**Problem statement:** Reproduce every one of the following items word for word, keeping each line as it appears.

* START Input *

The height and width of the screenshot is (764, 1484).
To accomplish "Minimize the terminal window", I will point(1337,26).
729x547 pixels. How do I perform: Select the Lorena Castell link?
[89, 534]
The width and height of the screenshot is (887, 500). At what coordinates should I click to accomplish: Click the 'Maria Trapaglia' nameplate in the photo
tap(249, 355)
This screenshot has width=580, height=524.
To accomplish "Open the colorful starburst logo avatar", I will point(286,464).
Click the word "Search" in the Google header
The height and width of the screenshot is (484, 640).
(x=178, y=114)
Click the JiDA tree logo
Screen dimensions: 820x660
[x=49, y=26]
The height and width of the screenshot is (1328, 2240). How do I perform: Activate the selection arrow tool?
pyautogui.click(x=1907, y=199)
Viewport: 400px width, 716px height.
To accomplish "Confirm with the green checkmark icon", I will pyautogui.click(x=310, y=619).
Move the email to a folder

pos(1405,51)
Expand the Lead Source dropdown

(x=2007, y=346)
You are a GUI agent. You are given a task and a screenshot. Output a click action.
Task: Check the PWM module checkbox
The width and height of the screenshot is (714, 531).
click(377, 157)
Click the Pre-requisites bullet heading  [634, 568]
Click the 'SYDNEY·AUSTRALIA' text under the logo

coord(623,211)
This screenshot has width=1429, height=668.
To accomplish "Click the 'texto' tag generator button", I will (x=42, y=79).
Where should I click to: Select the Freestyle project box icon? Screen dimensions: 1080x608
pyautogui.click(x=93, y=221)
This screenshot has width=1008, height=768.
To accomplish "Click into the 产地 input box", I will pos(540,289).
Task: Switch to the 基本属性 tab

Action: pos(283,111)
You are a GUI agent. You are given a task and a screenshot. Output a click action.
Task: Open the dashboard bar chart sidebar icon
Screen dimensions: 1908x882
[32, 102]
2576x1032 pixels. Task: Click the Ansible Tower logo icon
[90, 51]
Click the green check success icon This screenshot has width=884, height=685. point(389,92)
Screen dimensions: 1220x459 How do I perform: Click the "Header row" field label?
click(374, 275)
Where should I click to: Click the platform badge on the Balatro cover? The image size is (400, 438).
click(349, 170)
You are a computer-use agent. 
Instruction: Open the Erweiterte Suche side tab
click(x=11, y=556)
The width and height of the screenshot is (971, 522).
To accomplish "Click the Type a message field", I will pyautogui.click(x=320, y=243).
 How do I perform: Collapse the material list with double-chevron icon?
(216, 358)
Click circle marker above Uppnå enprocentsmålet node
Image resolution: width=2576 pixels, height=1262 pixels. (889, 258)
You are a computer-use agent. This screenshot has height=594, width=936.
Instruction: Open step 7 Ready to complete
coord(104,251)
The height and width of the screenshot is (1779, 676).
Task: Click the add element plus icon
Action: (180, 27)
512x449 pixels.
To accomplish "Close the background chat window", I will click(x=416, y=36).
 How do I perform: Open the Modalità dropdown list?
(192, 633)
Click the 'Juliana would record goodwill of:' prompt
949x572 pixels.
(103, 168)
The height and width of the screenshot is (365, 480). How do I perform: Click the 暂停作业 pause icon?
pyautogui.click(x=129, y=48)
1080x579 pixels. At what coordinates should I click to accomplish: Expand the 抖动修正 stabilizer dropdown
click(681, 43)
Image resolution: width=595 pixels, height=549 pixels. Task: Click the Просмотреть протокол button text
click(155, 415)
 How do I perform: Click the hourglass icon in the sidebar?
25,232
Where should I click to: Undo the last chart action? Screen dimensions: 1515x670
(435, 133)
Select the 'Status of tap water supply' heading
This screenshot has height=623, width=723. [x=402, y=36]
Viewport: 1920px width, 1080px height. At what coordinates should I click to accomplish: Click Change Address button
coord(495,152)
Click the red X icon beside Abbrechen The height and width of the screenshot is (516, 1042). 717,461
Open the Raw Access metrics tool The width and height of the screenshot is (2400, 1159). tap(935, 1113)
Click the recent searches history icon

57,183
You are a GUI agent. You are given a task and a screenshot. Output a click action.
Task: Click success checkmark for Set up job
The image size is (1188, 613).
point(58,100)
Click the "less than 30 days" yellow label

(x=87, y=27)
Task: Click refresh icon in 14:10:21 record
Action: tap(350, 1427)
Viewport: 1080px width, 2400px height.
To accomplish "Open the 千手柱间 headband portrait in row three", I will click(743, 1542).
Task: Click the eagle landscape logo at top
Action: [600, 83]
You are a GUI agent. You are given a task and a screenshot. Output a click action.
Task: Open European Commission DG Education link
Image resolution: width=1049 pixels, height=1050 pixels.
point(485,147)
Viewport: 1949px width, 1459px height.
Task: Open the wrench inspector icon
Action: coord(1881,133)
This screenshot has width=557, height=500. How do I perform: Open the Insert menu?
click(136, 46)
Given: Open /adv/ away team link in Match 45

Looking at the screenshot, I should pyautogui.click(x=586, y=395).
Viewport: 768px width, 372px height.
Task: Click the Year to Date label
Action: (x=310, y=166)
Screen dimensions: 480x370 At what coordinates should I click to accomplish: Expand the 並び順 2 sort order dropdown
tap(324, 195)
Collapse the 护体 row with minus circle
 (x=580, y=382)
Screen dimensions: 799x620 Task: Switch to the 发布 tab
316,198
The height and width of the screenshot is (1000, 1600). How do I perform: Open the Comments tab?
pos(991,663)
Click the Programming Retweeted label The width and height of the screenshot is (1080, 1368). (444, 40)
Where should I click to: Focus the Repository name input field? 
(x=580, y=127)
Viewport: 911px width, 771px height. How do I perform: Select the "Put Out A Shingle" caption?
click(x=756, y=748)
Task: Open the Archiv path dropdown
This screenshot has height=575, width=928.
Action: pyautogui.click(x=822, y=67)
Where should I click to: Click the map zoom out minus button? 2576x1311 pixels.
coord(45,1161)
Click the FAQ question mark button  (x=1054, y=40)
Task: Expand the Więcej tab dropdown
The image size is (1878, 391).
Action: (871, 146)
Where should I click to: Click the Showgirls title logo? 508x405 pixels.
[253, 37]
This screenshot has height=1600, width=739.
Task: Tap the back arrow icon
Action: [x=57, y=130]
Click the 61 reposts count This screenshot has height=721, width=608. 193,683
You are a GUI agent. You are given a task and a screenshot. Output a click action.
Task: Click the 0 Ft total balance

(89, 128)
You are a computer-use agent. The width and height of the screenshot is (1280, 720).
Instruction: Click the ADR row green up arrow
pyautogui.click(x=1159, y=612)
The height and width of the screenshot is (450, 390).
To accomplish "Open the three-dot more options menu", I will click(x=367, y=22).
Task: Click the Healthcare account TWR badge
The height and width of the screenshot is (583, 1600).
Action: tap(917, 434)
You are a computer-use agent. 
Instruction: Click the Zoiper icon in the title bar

* END Input *

**Solution for this exercise:**
The height and width of the screenshot is (764, 1484).
To accomplish "Minimize the terminal window", I will point(1337,26).
729x547 pixels. How do I perform: Select the Lorena Castell link?
[89, 534]
The width and height of the screenshot is (887, 500). At what coordinates should I click to accomplish: Click the 'Maria Trapaglia' nameplate in the photo
tap(249, 355)
This screenshot has width=580, height=524.
To accomplish "Open the colorful starburst logo avatar", I will point(286,464).
Click the word "Search" in the Google header
The height and width of the screenshot is (484, 640).
(x=178, y=114)
Click the JiDA tree logo
Screen dimensions: 820x660
[x=49, y=26]
The height and width of the screenshot is (1328, 2240). How do I perform: Activate the selection arrow tool?
pyautogui.click(x=1907, y=199)
Viewport: 400px width, 716px height.
To accomplish "Confirm with the green checkmark icon", I will pyautogui.click(x=310, y=619).
Move the email to a folder

pos(1405,51)
Expand the Lead Source dropdown

(x=2007, y=346)
You are a GUI agent. You are given a task and a screenshot. Output a click action.
Task: Check the PWM module checkbox
The width and height of the screenshot is (714, 531).
click(377, 157)
Click the Pre-requisites bullet heading  [634, 568]
Click the 'SYDNEY·AUSTRALIA' text under the logo

coord(623,211)
This screenshot has width=1429, height=668.
To accomplish "Click the 'texto' tag generator button", I will (x=42, y=79).
Where should I click to: Select the Freestyle project box icon? Screen dimensions: 1080x608
pyautogui.click(x=93, y=221)
This screenshot has width=1008, height=768.
To accomplish "Click into the 产地 input box", I will pos(540,289).
Task: Switch to the 基本属性 tab

Action: pos(283,111)
You are a GUI agent. You are given a task and a screenshot. Output a click action.
Task: Open the dashboard bar chart sidebar icon
Screen dimensions: 1908x882
[32, 102]
2576x1032 pixels. Task: Click the Ansible Tower logo icon
[90, 51]
Click the green check success icon This screenshot has width=884, height=685. point(389,92)
Screen dimensions: 1220x459 How do I perform: Click the "Header row" field label?
click(374, 275)
Where should I click to: Click the platform badge on the Balatro cover? The image size is (400, 438).
click(349, 170)
You are a computer-use agent. 
Instruction: Open the Erweiterte Suche side tab
click(x=11, y=556)
The width and height of the screenshot is (971, 522).
To accomplish "Click the Type a message field", I will pyautogui.click(x=320, y=243).
 How do I perform: Collapse the material list with double-chevron icon?
(216, 358)
Click circle marker above Uppnå enprocentsmålet node
Image resolution: width=2576 pixels, height=1262 pixels. (889, 258)
You are a computer-use agent. This screenshot has height=594, width=936.
Instruction: Open step 7 Ready to complete
coord(104,251)
The height and width of the screenshot is (1779, 676).
Task: Click the add element plus icon
Action: (180, 27)
512x449 pixels.
To accomplish "Close the background chat window", I will click(x=416, y=36).
 How do I perform: Open the Modalità dropdown list?
(192, 633)
Click the 'Juliana would record goodwill of:' prompt
949x572 pixels.
(103, 168)
The height and width of the screenshot is (365, 480). How do I perform: Click the 暂停作业 pause icon?
pyautogui.click(x=129, y=48)
1080x579 pixels. At what coordinates should I click to accomplish: Expand the 抖动修正 stabilizer dropdown
click(681, 43)
Image resolution: width=595 pixels, height=549 pixels. Task: Click the Просмотреть протокол button text
click(155, 415)
 How do I perform: Click the hourglass icon in the sidebar?
25,232
Where should I click to: Undo the last chart action? Screen dimensions: 1515x670
(435, 133)
Select the 'Status of tap water supply' heading
This screenshot has height=623, width=723. [x=402, y=36]
Viewport: 1920px width, 1080px height. At what coordinates should I click to accomplish: Click Change Address button
coord(495,152)
Click the red X icon beside Abbrechen The height and width of the screenshot is (516, 1042). 717,461
Open the Raw Access metrics tool The width and height of the screenshot is (2400, 1159). tap(935, 1113)
Click the recent searches history icon

57,183
You are a GUI agent. You are given a task and a screenshot. Output a click action.
Task: Click success checkmark for Set up job
The image size is (1188, 613).
point(58,100)
Click the "less than 30 days" yellow label

(x=87, y=27)
Task: Click refresh icon in 14:10:21 record
Action: tap(350, 1427)
Viewport: 1080px width, 2400px height.
To accomplish "Open the 千手柱间 headband portrait in row three", I will click(743, 1542).
Task: Click the eagle landscape logo at top
Action: [600, 83]
You are a GUI agent. You are given a task and a screenshot. Output a click action.
Task: Open European Commission DG Education link
Image resolution: width=1049 pixels, height=1050 pixels.
point(485,147)
Viewport: 1949px width, 1459px height.
Task: Open the wrench inspector icon
Action: coord(1881,133)
This screenshot has width=557, height=500. How do I perform: Open the Insert menu?
click(136, 46)
Given: Open /adv/ away team link in Match 45

Looking at the screenshot, I should pyautogui.click(x=586, y=395).
Viewport: 768px width, 372px height.
Task: Click the Year to Date label
Action: (x=310, y=166)
Screen dimensions: 480x370 At what coordinates should I click to accomplish: Expand the 並び順 2 sort order dropdown
tap(324, 195)
Collapse the 护体 row with minus circle
 (x=580, y=382)
Screen dimensions: 799x620 Task: Switch to the 发布 tab
316,198
The height and width of the screenshot is (1000, 1600). How do I perform: Open the Comments tab?
pos(991,663)
Click the Programming Retweeted label The width and height of the screenshot is (1080, 1368). (444, 40)
Where should I click to: Focus the Repository name input field? 
(x=580, y=127)
Viewport: 911px width, 771px height. How do I perform: Select the "Put Out A Shingle" caption?
click(x=756, y=748)
Task: Open the Archiv path dropdown
This screenshot has height=575, width=928.
Action: pyautogui.click(x=822, y=67)
Where should I click to: Click the map zoom out minus button? 2576x1311 pixels.
coord(45,1161)
Click the FAQ question mark button  (x=1054, y=40)
Task: Expand the Więcej tab dropdown
The image size is (1878, 391).
Action: (871, 146)
Where should I click to: Click the Showgirls title logo? 508x405 pixels.
[253, 37]
This screenshot has height=1600, width=739.
Task: Tap the back arrow icon
Action: [x=57, y=130]
Click the 61 reposts count This screenshot has height=721, width=608. 193,683
You are a GUI agent. You are given a task and a screenshot. Output a click action.
Task: Click the 0 Ft total balance

(89, 128)
You are a computer-use agent. The width and height of the screenshot is (1280, 720).
Instruction: Click the ADR row green up arrow
pyautogui.click(x=1159, y=612)
The height and width of the screenshot is (450, 390).
To accomplish "Open the three-dot more options menu", I will click(x=367, y=22).
Task: Click the Healthcare account TWR badge
The height and width of the screenshot is (583, 1600).
Action: tap(917, 434)
You are a computer-use agent. 
Instruction: Click the Zoiper icon in the title bar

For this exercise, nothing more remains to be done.